Con gli investitori in attesa dei verbali della Fed di questa sera, a Wall Street sotto osservazione troviamo Dollar Tree: le azioni sono chiamate a una ripresa dei corsi dopo il crollo arrivato nella giornata di ieri. Se i risultati trimestrali del terzo quarter sono stati superiori alle attese, a deprimere le quotazioni nelle ultime ore è stato l’outlook sul 2022 comunicato dal Cfo Jeff Davis. Nello specifico la catena di discount statunitense ha terminato il periodo luglio-settembre 2022 con vendite in aumento da 6,4 a 6,9 miliardi di dollari, contro i 6,8 miliardi di dollari stimati dagli analisti. Per quanto riguarda l’utile per azione, questo è balzato dai 0,96 dollari agli attuali 1,20 dollari. Le stime, anche qui battute, erano di un EPS da 1,18 dollari.

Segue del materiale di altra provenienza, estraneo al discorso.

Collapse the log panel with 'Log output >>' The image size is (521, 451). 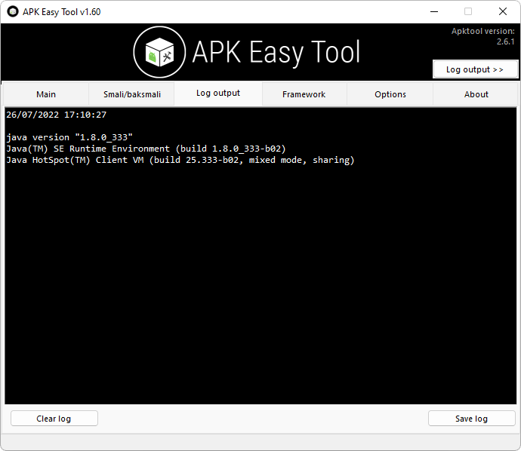click(475, 69)
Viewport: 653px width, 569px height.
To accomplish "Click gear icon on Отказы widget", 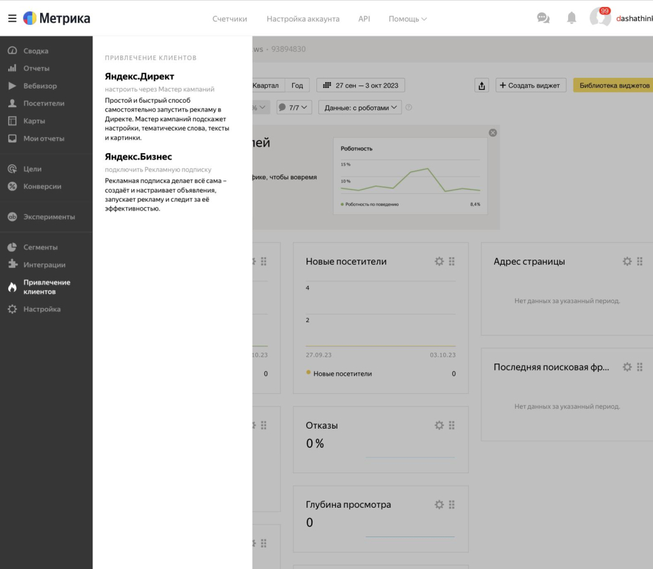I will tap(439, 425).
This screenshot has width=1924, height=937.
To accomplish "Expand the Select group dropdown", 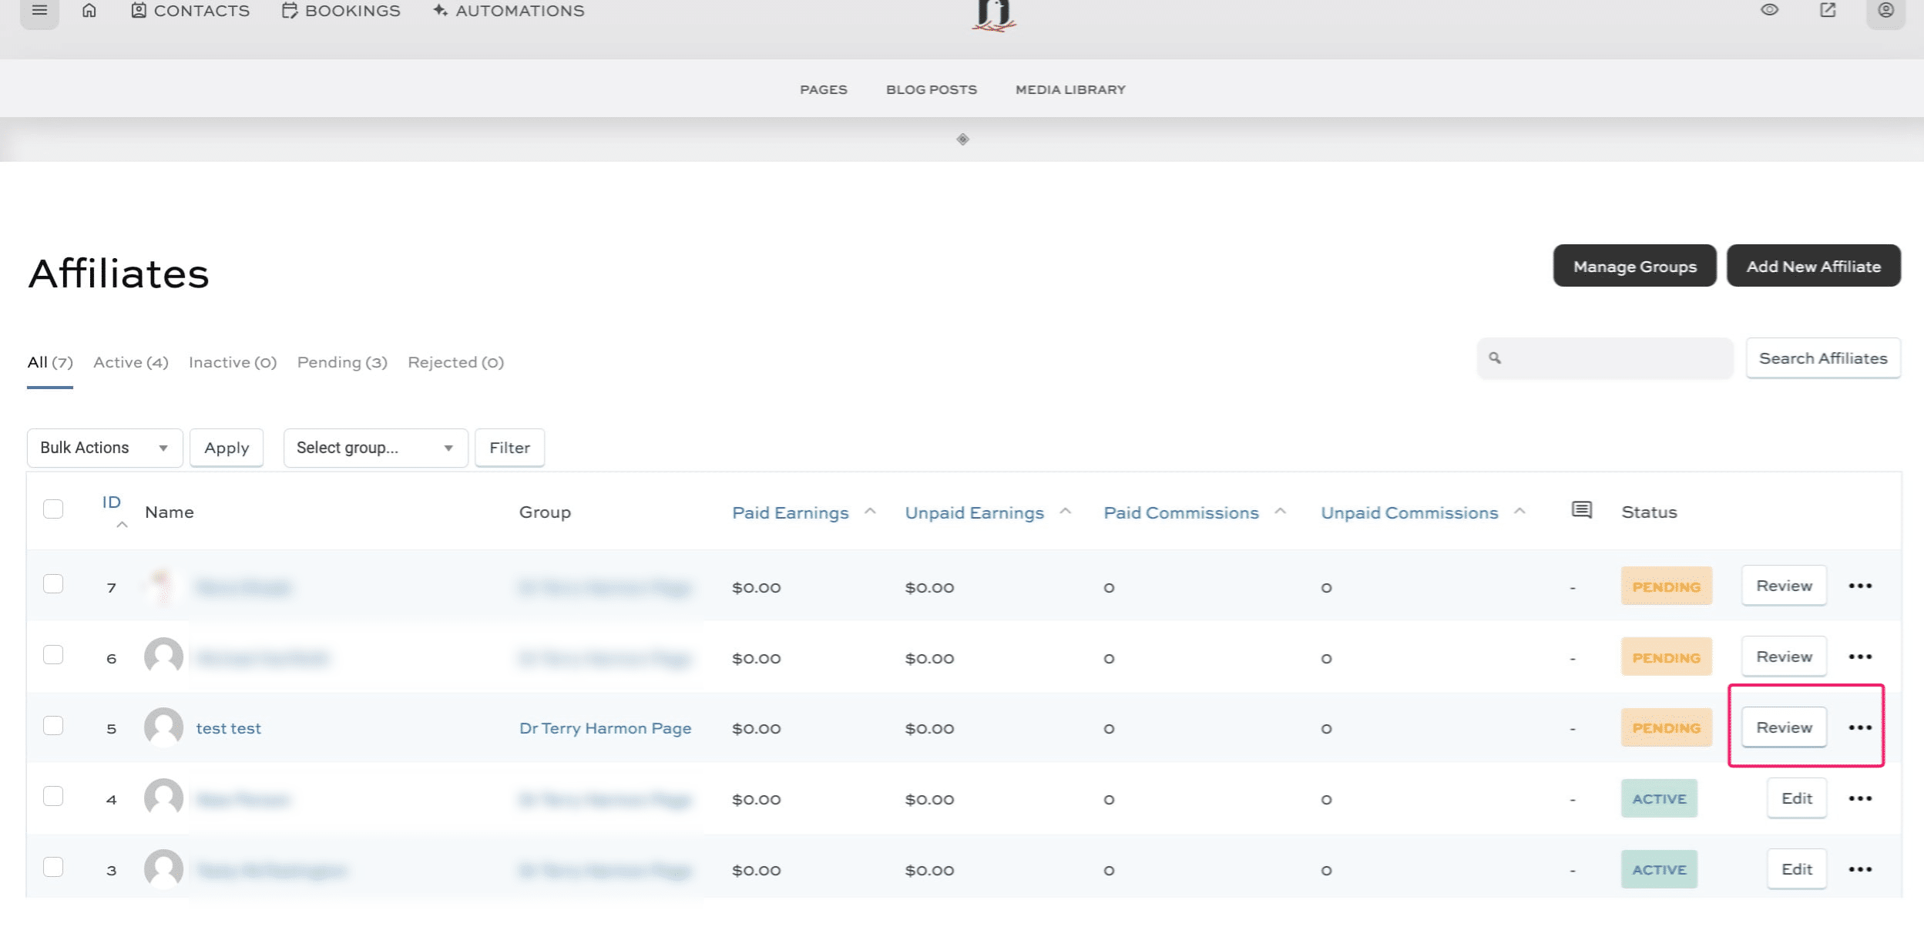I will [375, 448].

Ad impattare negativamente sul sentiment degli investitori è stata però la view per fine anno che, in scia ad una pressione di breve termine sui margini determinata da costi più elevati, vedrebbe un utile per azione posizionato nella parte bassa della guidance tra i 7,10 e i 7,40 dollari comunicata in precedenza. Tutto questo nonostante la società abbia aumentato le sue previsioni per le vendite nette per l’intero anno tra i 28,14 miliardi di dollari e i 28,28 miliardi di dollari, dai precedenti 27,85-28,10 miliardi di dollari comunicati in precedenza.

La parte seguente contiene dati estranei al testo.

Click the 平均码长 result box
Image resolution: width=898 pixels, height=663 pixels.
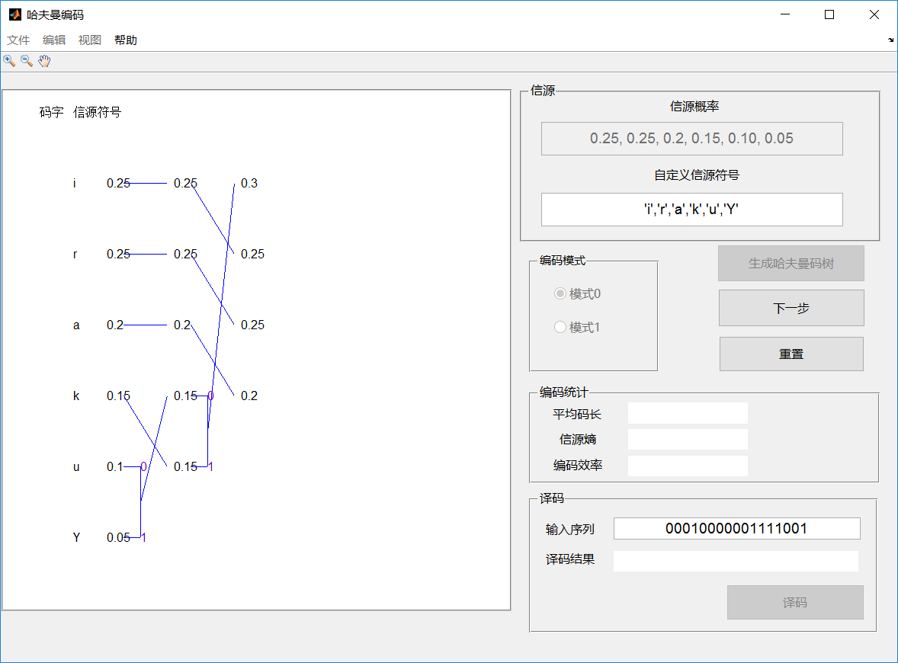point(688,414)
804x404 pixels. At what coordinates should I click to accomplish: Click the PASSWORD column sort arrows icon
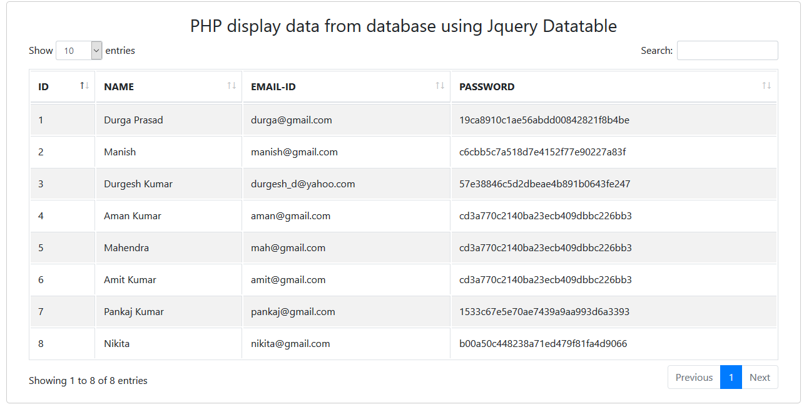click(x=766, y=86)
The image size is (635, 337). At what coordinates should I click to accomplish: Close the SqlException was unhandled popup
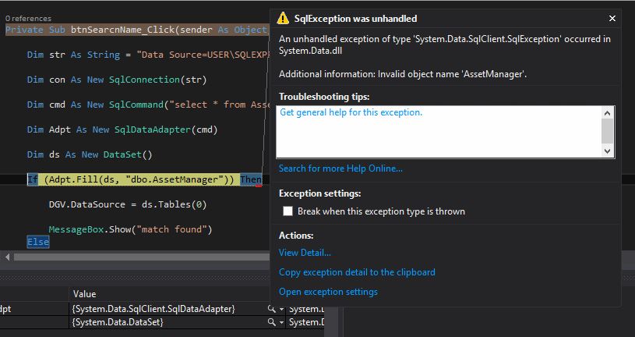612,19
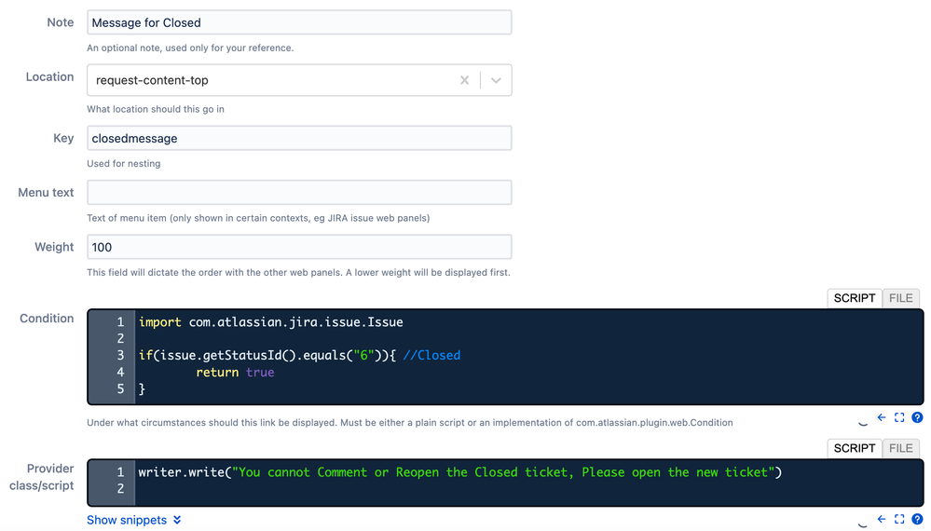The width and height of the screenshot is (931, 531).
Task: Switch Condition editor to FILE tab
Action: 901,298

Azioni Dollar Tree: analisi tecnica e strategie operative
Andiamo ora a vedere cosa ci suggerisce l’analisi tecnica sull’azione quotata a Wall Street. Le forti vendite che hanno contrassegnato nella seduta di ieri il titolo Dollar Tree, hanno indebolito quella nuova gamba rialzista innescatosi a metà ottobre 2022 dai 135-135,50 dollari. Nel breve termine una conferma delle quotazioni sotto questi livelli, farebbero proseguire la fase correttiva in direzione dei 145 dollari e successivamente verso i 143,70 dollari, dove verrebbe chiuso il gap-up lasciato aperto il 24 ottobre 2022. Un eventuale mancata tenuta di questi supporti porterebbe l’azione sui minimi degli ultimi mesi situati sui 134-135 dollari.

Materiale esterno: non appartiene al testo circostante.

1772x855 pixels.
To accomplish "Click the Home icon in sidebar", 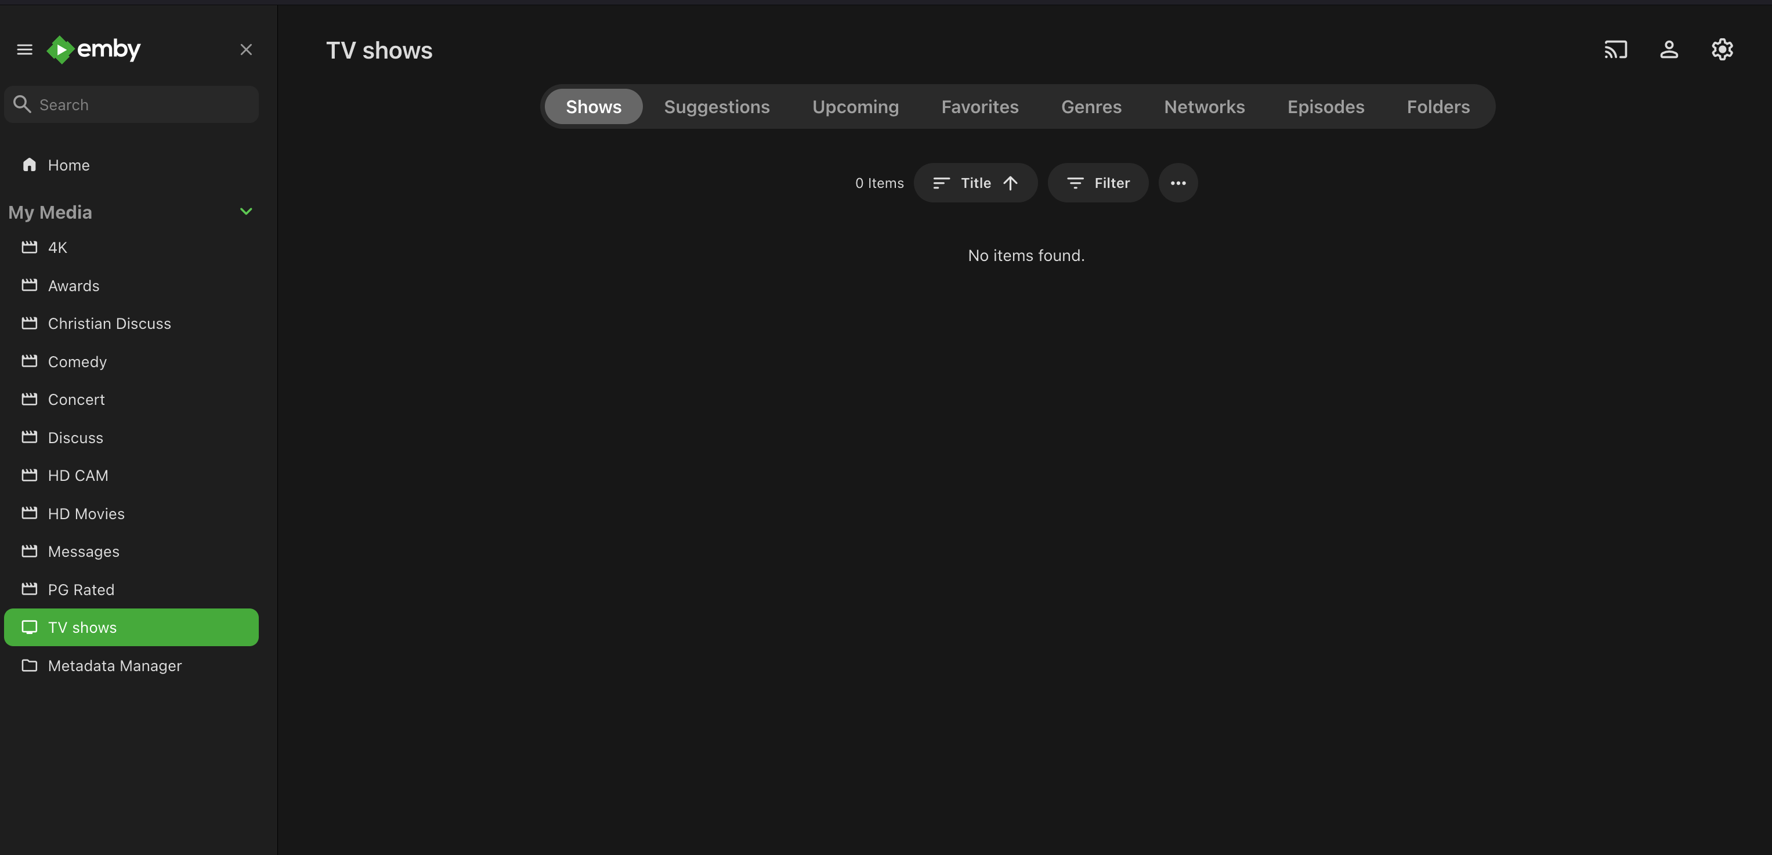I will pyautogui.click(x=29, y=165).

Al contrario un segnale di positività arriverebbe con il ritorno dei prezzi sopra i 160 dollari. Oltre queste aree resistenziali i corsi potrebbero riprendere il trend primario rialzista n direzione dei massimi di novembre situati sui 170,50 dollari. Nel caso in cui anche questi livelli fossero superati, aumenterebbero le possibilità di una prosecuzione del movimento ascendente in direzione dei 175 dollari e a seguire verso i massimi annuali situati in area 177 dollari.